GM makes stand in Uzbekistan

  • 11-Aug-2008 10:05 EDT

Although several automakers sell vehicles in Uzbekistan, General Motors is the only one with an assembly plant. Shown are workers  checking vehicle quality at the GM plant.

This Central Asia locale is not a global seaport, and it is one of only two countries in the world to be doubly landlocked. But Uzbekistan can boast of having a passenger-vehicle assembly plant.

Located north of Afghanistan and between Kazakhstan and Turkmenistan, Uzbekistan gained its independence in 1991. A year later, South Korea’s Daewoo and the Uzbekistan government signed an agreement for the joint construction of a vehicle plant in Asaka, about 350 km (220 mi) from the country’s capital of Tashkent.

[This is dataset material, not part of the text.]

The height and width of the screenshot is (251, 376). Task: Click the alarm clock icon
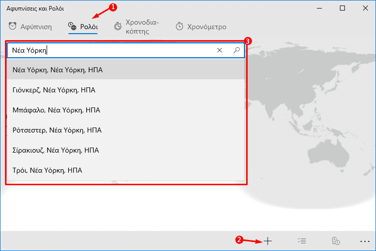[x=13, y=26]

Fast-forward to 2008 and General Motors becomes that plant’s joint venture partner with UzAvtoSanoat, an Uzbekistan government-owned holding company. UzAvtoSanoat holds the majority stake, while GM holds 25% plus one share with the option of increasing its ownership stake in the future. The new joint venture, General Motors Uzbekistan, is one of the recent action items to occur since GM acquired selected assets from the bankrupt Daewoo a few years ago.

GM Uzbekistan is viewed as a key cog in GM and Chevrolet’s continued growth in Central and Eastern Europe, according to GM Chairman and CEO Rick Wagoner. GM "has moved aggressively in recent years to establish a leadership position in the world’s fastest growing markets," he said. "We are confident that General Motors Uzbekistan will make a strong contribution to the growth and development of the Uzbekistan auto industry and economy."

According to Peter Gal, Public Relations Manager for New Markets - General Motors Southeast Europe, local joint-venture (JV) firms bring 338 items to the plant, while local firms supply 726 items. For instance, engines and transmissions are shipped to the Asaka plant from GM Daewoo in South Korea. Tires are shipped from Germany, steel from Russia, radiators from Kyrgyzstan, and glass from Serbia, while batteries, wheels, and trim parts come from local suppliers.

Three Chevrolet models—the Captiva SUV, the Epica large sedan, and the Tacuma multi-purpose vehicle—are currently assembled at the plant. Later this year, the Lacetti, a compact vehicle, joins the lineup at the 250,000-unit-capacity plant. Other vehicle models will join the assembly portfolio in coming years.

The plant operates under GM’s Global Manufacturing System, which focuses on high quality, productivity, employee commitment, and continuous process improvement. The Chairman of SC UzAvtoSanoat, U. Rozukulov, said having GM as a JV partner means "modern technology and training for our workforce of 4700, more employment opportunities, and more customer choice. The new joint venture gives us the opportunity to introduce high-quality products meeting international standards."

The plant’s vehicles will be sold through a network of 60-plus domestic dealerships, and select models will be exported to Russia and neighboring Commonwealth of Independent States. "The basic aim is to cover the local market requirements and utilize the possibilities," said Gal. Vehicle sales in 2007 exceeded 70,500 units, representing a 7.5% increase from the previous year.